Triumph of Spirit over Stature

Simone Biles is small in stature: 4 feet eight inches; 104 pounds. Yet Biles is big in athletic achievement — she’s the most decorated U.S. gymnast of all time.

This same formula worked for another trailblazing athlete — Miki Gorman. Gorman was born Michiko Suwa in 1935 in occupied China, where her father served in Japan’s imperial army. During her childhood Gorman’s diet consisted of soybeans and rice. And she had to walk six miles each way to attend school. She described one of the challenges of her upbringing:

My father returned from the military looking like a skeleton. Well, we all looked like skeletons. We were always hungry.

Gorman’s family moved to Tokyo but during World War II. She and her younger twin brothers took flight from the city before it was fire-bombed. She survived her troubled growing up years and emigrated to the U.S. when she was 28.

Living in Pennsylvania in the 1960s, Gorman worked as a nanny then enrolled at a secretarial college.
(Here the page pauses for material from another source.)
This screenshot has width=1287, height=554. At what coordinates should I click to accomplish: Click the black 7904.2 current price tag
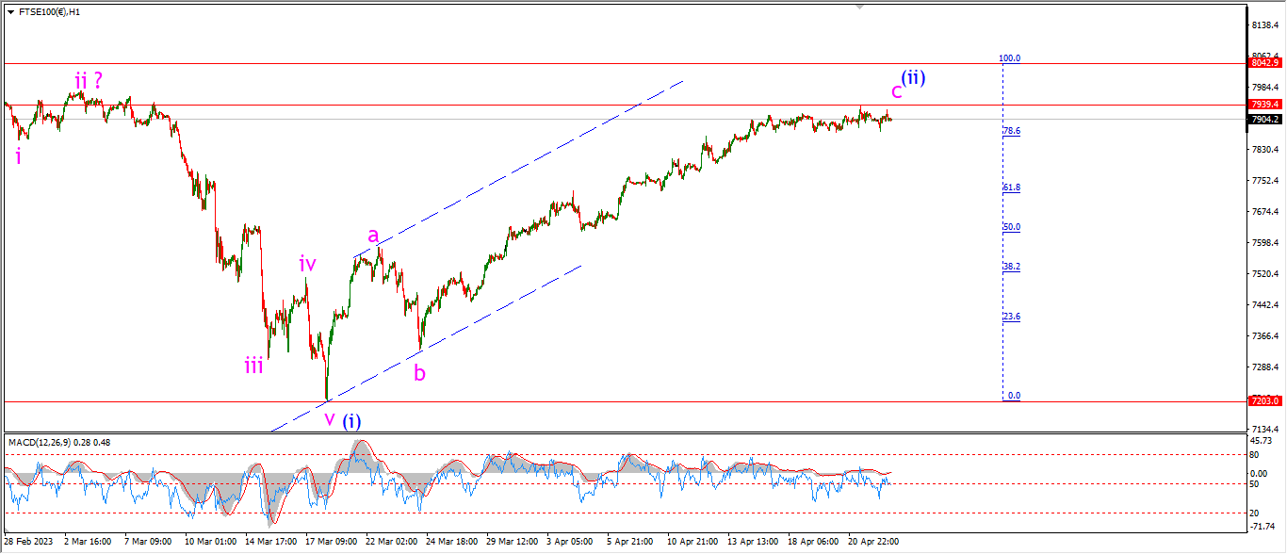pos(1265,119)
She eventually married and settled in Los Angeles. Gormanwas only 5 feet tall and weighed 87 pounds. She reflected on her challenge:

I was embarrassed that I was so small. My husband helped me go to the gym where he was a member, and I began to run.

She didn’t gain weight but she conquered her uneasiness about her small size by running, and she just kept running. The more she ran, the less sheepish she became and the faster she got. Gorman emerged as a women’s marathon pioneer, winning both the Boston and New York City marathons twice; she is the only woman to have won both marathons twice as well as the first of only two woman runners to win both races in the same year. Gorman also set the world’s fastest time by a woman in a certified marathon race in 1973.

No matter your size, your commitment to excel is more important. Like Biles and Gorman, the strength of your spirit will triumph over the smallness of your stature.